**Problem description**: When you respond, restate each record exactly as it is given.

*** Opening of Given data ***

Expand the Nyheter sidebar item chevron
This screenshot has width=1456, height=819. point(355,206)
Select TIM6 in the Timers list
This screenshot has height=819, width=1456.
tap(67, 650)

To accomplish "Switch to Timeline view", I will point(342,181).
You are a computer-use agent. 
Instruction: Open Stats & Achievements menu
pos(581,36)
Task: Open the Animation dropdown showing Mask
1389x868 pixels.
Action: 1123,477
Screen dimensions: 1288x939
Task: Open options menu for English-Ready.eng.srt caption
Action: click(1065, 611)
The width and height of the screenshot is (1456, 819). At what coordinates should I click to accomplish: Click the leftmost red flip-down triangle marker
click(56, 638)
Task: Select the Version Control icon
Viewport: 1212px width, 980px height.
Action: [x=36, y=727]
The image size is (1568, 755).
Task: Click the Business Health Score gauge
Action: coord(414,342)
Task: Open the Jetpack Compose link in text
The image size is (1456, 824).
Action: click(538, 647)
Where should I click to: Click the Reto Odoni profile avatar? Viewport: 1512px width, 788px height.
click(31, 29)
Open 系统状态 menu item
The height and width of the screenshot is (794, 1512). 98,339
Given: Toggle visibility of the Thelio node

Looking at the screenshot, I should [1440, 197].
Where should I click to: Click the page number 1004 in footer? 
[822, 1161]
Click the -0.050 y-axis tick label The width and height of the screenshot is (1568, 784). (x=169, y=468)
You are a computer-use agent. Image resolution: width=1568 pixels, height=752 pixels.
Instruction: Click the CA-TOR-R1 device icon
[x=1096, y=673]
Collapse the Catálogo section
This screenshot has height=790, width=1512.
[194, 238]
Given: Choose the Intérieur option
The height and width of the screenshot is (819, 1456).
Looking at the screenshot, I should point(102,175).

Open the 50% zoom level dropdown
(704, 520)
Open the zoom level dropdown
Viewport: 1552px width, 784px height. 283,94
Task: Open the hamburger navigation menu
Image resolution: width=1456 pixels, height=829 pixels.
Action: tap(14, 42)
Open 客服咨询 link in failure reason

*** Close of Given data ***

**Exercise output**:
Expand the Nyheter sidebar item chevron
This screenshot has width=1456, height=819. point(355,206)
Select TIM6 in the Timers list
This screenshot has height=819, width=1456.
tap(67, 650)

To accomplish "Switch to Timeline view", I will point(342,181).
You are a computer-use agent. 
Instruction: Open Stats & Achievements menu
pos(581,36)
Task: Open the Animation dropdown showing Mask
1389x868 pixels.
Action: 1123,477
Screen dimensions: 1288x939
Task: Open options menu for English-Ready.eng.srt caption
Action: click(1065, 611)
The width and height of the screenshot is (1456, 819). At what coordinates should I click to accomplish: Click the leftmost red flip-down triangle marker
click(56, 638)
Task: Select the Version Control icon
Viewport: 1212px width, 980px height.
Action: [x=36, y=727]
The image size is (1568, 755).
Task: Click the Business Health Score gauge
Action: coord(414,342)
Task: Open the Jetpack Compose link in text
The image size is (1456, 824).
Action: click(538, 647)
Where should I click to: Click the Reto Odoni profile avatar? Viewport: 1512px width, 788px height.
click(31, 29)
Open 系统状态 menu item
The height and width of the screenshot is (794, 1512). 98,339
Given: Toggle visibility of the Thelio node

Looking at the screenshot, I should [1440, 197].
Where should I click to: Click the page number 1004 in footer? 
[822, 1161]
Click the -0.050 y-axis tick label The width and height of the screenshot is (1568, 784). (x=169, y=468)
You are a computer-use agent. Image resolution: width=1568 pixels, height=752 pixels.
Instruction: Click the CA-TOR-R1 device icon
[x=1096, y=673]
Collapse the Catálogo section
This screenshot has height=790, width=1512.
[194, 238]
Given: Choose the Intérieur option
The height and width of the screenshot is (819, 1456).
Looking at the screenshot, I should point(102,175).

Open the 50% zoom level dropdown
(704, 520)
Open the zoom level dropdown
Viewport: 1552px width, 784px height. 283,94
Task: Open the hamburger navigation menu
Image resolution: width=1456 pixels, height=829 pixels.
Action: tap(14, 42)
Open 客服咨询 link in failure reason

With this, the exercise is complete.